Pacuan Kuda Indonesia Perlu Kolaboratif dan juga Inovatif Hadapi Perkembangan Global

Indonesia menjadi satu dari 40 negara yang berpartisipasi di Asian Racing Conference (ARC) ke-40 di area Sapporo Negeri Sakura yang digunakan berlangsung, 27 Agustus – 1 September 2024. Acara di tempat Sapporo Convention Center, Jepang, yang dimaksud dihadiri lebih lanjut dari 800 delegasi ini banyak menyoroti perkembangan pesat kemudian tantangan lapangan usaha pacuan kuda global.

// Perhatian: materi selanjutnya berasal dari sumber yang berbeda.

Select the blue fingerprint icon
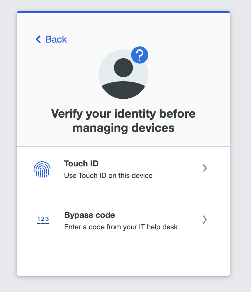 (x=42, y=170)
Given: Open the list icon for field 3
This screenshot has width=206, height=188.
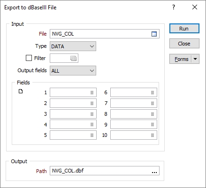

Aryo Djojohadikusumo, Chief Delegate Indonesia untuk ARC ke-40, mengaku bangga dapat hadir dan juga diundang pada acara tersebut. Katanya, pacuan kuda bukan belaka menjadi olahraga lalu budaya Indonesia yang dimaksud sudah ada ada sejak beratus-ratus tahun lalu.
“Pacuan kuda juga menjadi salah satu olahraga yang digunakan dipertandingkan pada Pekan Olahraga Nasional ke-21 di area Sumut-Aceh yang tersebut akan diselenggarakan mulai 8-20 September 2024,” kata Aryo pada keterangan resminya.

Konferensi ARC mempunyai sejarah panjang di perkembangan bidang pacuan kuda dalam dunia. Kongres yang digunakan pertama kali dilaksanakan di area Tokyo, Jepang, sejak tahun 1960 ini merupakan salah satu event internasional utama di kalender Asian Racing Federation (ARF) yang digunakan pada waktu ini beranggotakan 28 federasi pacuan kuda.
Aryo menjelaskan beberapa tantangan yang dihadapi lapangan usaha pacuan kuda secara global antara lain terkait situasi ekonomi, peningkatan kompetisi dari event sportainment lain, sampai inovasi perilaku konsumen. Khusus potensi Indonesia, Aryo juga menyoroti kemungkinan besar pasca pembongkaran prasarana lapangan pacuan kuda yang mana sangat terkenal di area Singapura, seiring permintaan tanah negara untuk perumahan rakyat.
“Pelaku bidang pacuan kuda di tempat Indonesia harus lebih tinggi berkolaborasi kemudian berinovasi untuk menghadapi tantangan juga peluang bursa tersebut,” tegas Aryo.
Konferensi ARC tahun ini juga mengeksplorasi berbagai isu dalam era digital. Era digital dipercaya sudah merevolusi cara penggemar terhubung dengan olahraga. Koneksi digital ini memungkinkan adanya hubungan dua arah di tempat mana penggemar dapat merasa segera didengarkan dan juga dihargai. Oleh karenanya, penting bagi pelaku sektor olahraga pacuan kuda untuk dapat menavigasi kolaborasi juga pengembangan di era digitalisasi seperti pada waktu ini.
Aryo menyampaikan bahwa konferensi ini baik sebagai sebuah media bagi para pemangku kepentingan untuk tambahan berkolaborasi demi kemajuan bidang pacuan kuda Asia kemudian khususnya di tempat Indonesia.
“Bagaimana science, teknologi juga research dapat meningkatkan prospek lapangan usaha pacuan, serta pada konferensi ini, kita mampu mendiskusikan serta berdiskusi bersatu untuk mendapatkan solusi serta perubahan menghadapi tantangan dalam lapangan usaha pacuan kuda, khususnya terkait pengaplikasian artificial intelligence”.
Aryo menambahkan bahwa “Industri pacuan kuda di area Indonesia harus kolaboratif serta inovatif menghadapi perkembangan sektor di area kancah global.”
Dalam konferensi ini juga diadakan studi banding ke lokasi seperti Shadai Stallion Station serta Nothern Farm, pusat-pusat pengembanganbiakan kuda pacu di dalam Jepang. Jepun sudah ada sangat terkenal dengan sektor pengembangbiakan kuda pacu kelas dunianya. Salah satu hasil dari industrinya adalah seekor kuda bernama Equinox yang tersebut mendapatkan penghargaan Kuda Pacu Terbaik versi Longines pada 2023.